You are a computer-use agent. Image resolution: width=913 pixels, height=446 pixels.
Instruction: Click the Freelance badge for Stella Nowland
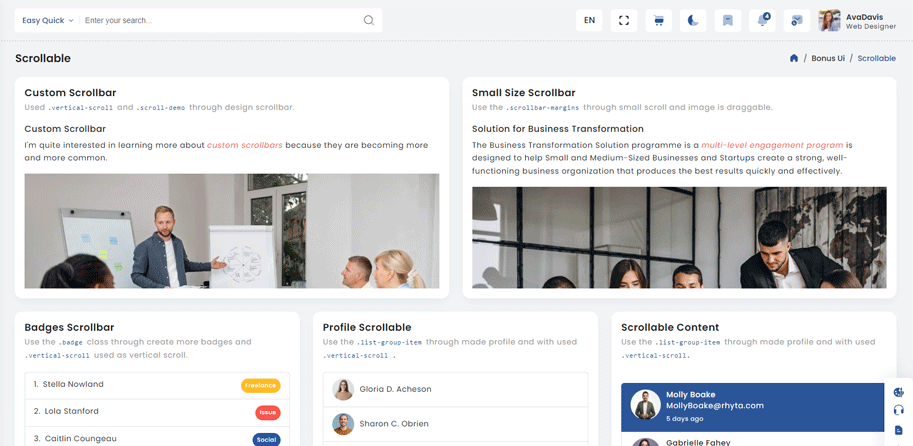coord(260,385)
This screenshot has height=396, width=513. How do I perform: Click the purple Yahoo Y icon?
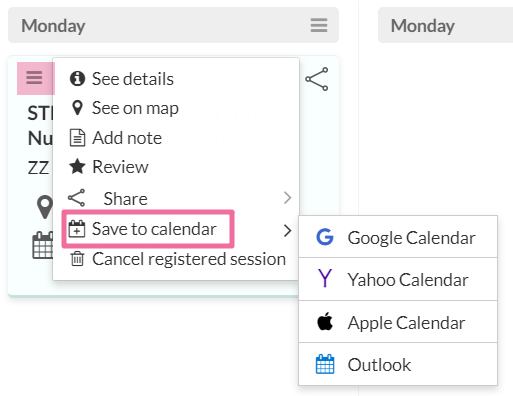tap(325, 278)
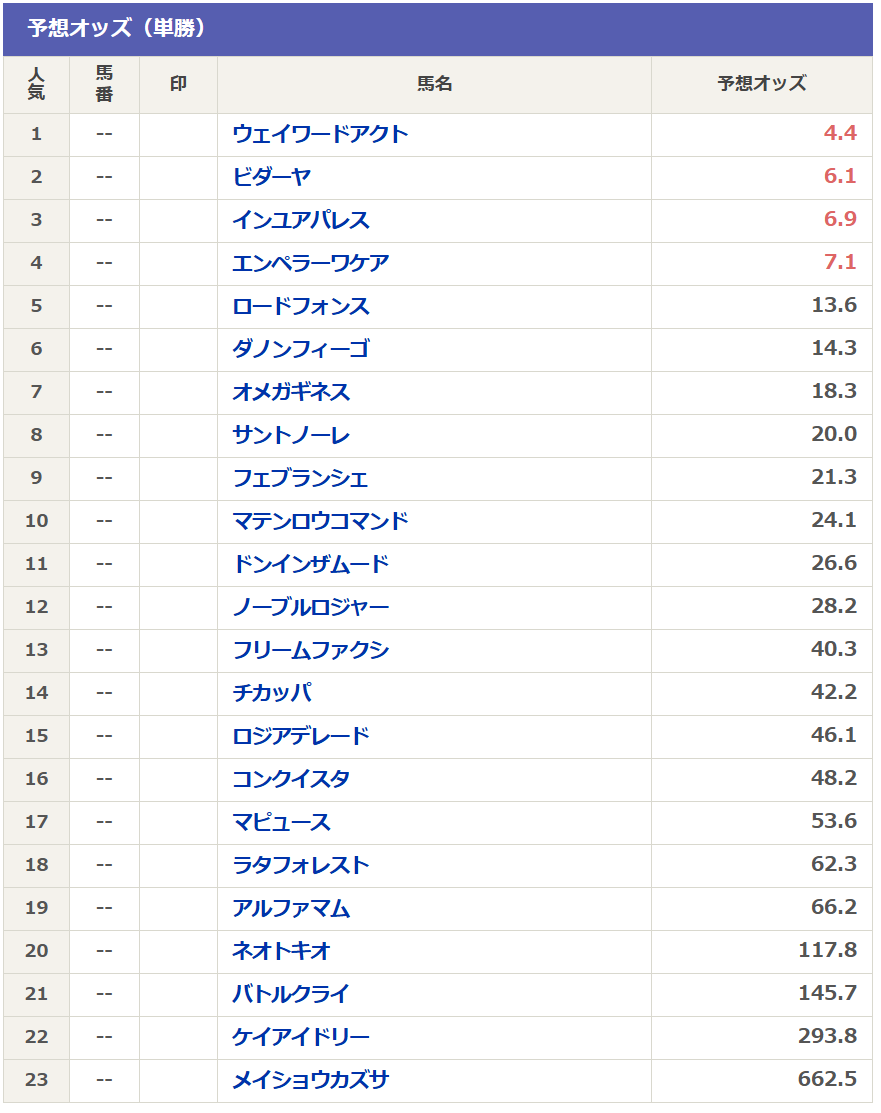Select サントノーレ from the list
The height and width of the screenshot is (1113, 881).
291,435
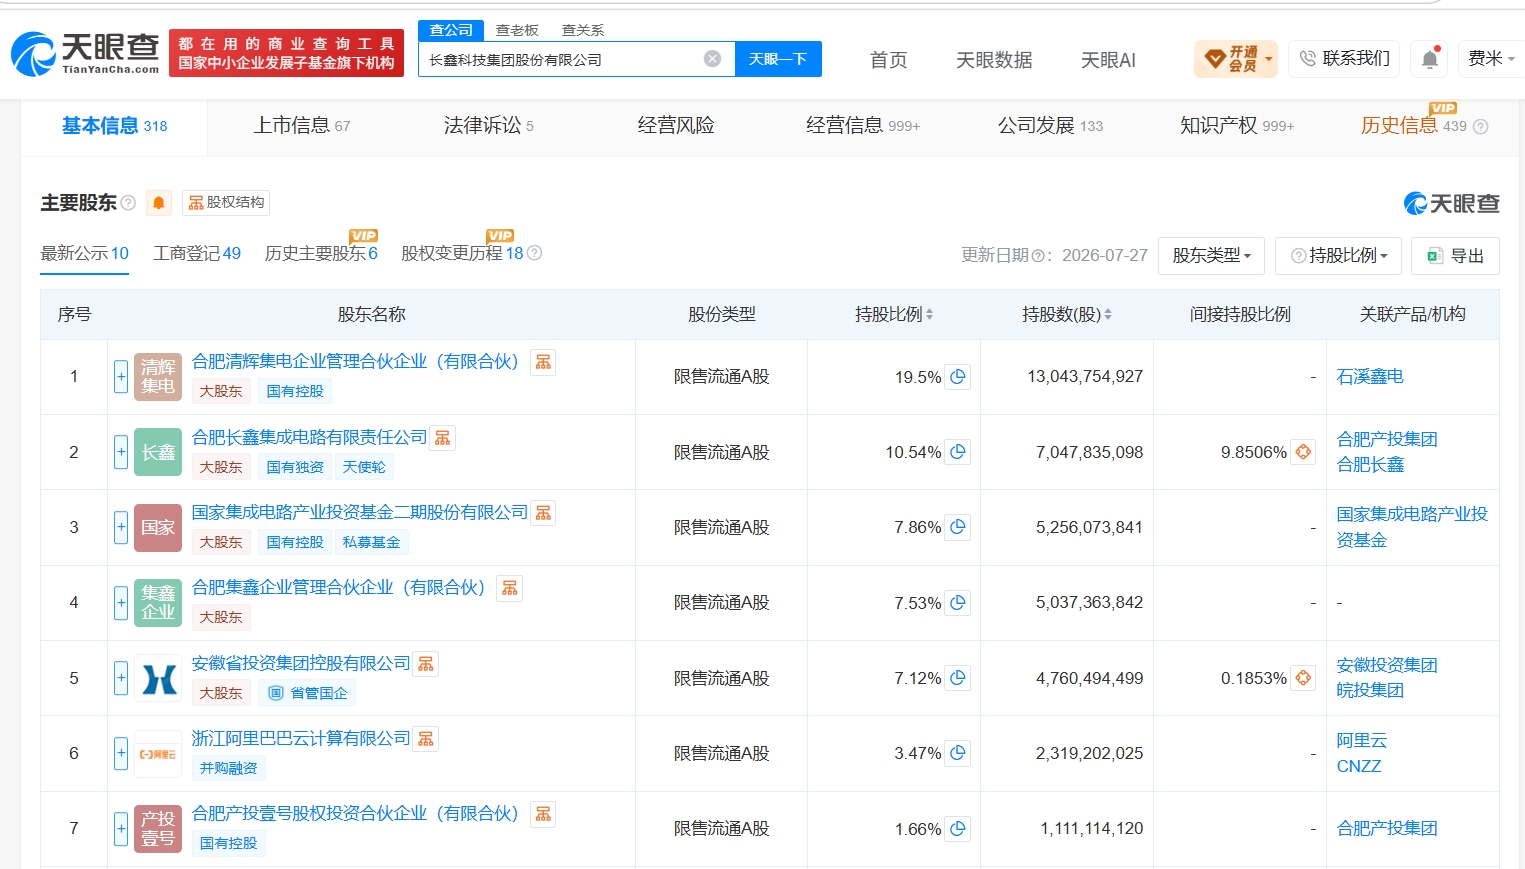The width and height of the screenshot is (1525, 869).
Task: Sort table by 持股数(股) column
Action: 1066,314
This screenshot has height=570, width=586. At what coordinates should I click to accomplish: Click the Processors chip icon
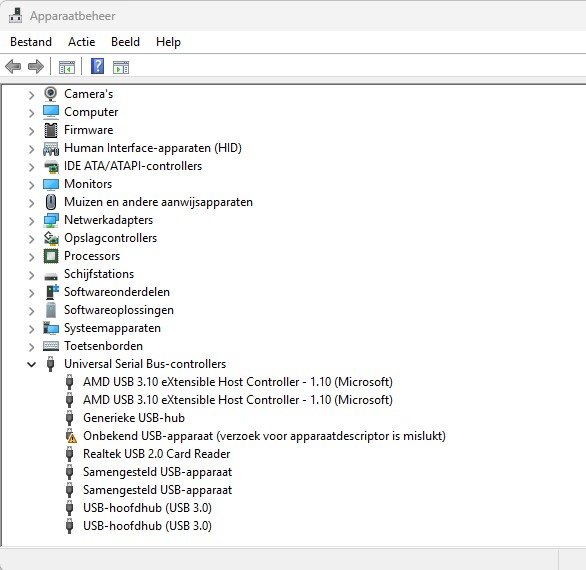(x=51, y=256)
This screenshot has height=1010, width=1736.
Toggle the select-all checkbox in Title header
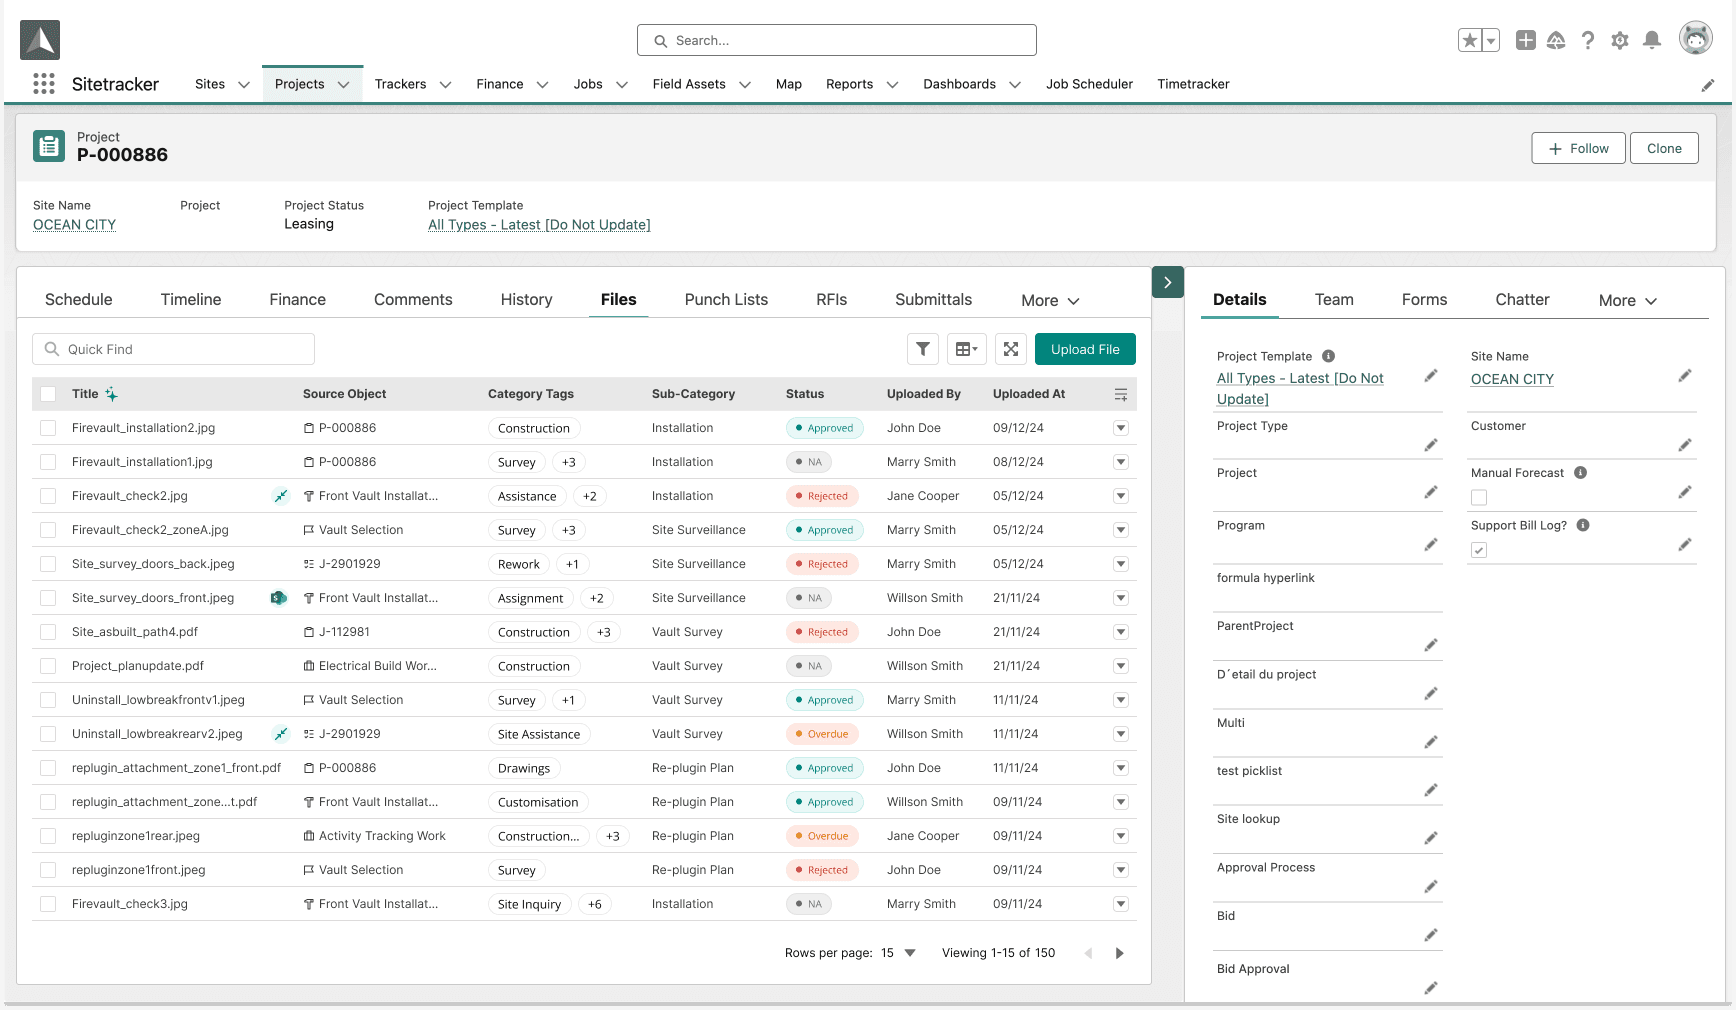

# # #

Transcribe the full listing above exactly as it stands, minus the pictures.

Expected answer:
You are a computer-use agent. Image resolution: width=913 pixels, height=446 pixels.
Instruction: Click the Freelance badge for Stella Nowland
coord(260,385)
This screenshot has height=396, width=513. How do I perform: Click the purple Yahoo Y icon?
tap(325, 278)
Select サントノーレ from the list
The height and width of the screenshot is (1113, 881).
291,435
The width and height of the screenshot is (1525, 869).
Task: Sort table by 持股数(股) column
Action: 1066,314
This screenshot has height=570, width=586. At what coordinates should I click to accomplish: Click the Processors chip icon
(x=51, y=256)
This screenshot has height=1010, width=1736.
Toggle the select-all checkbox in Title header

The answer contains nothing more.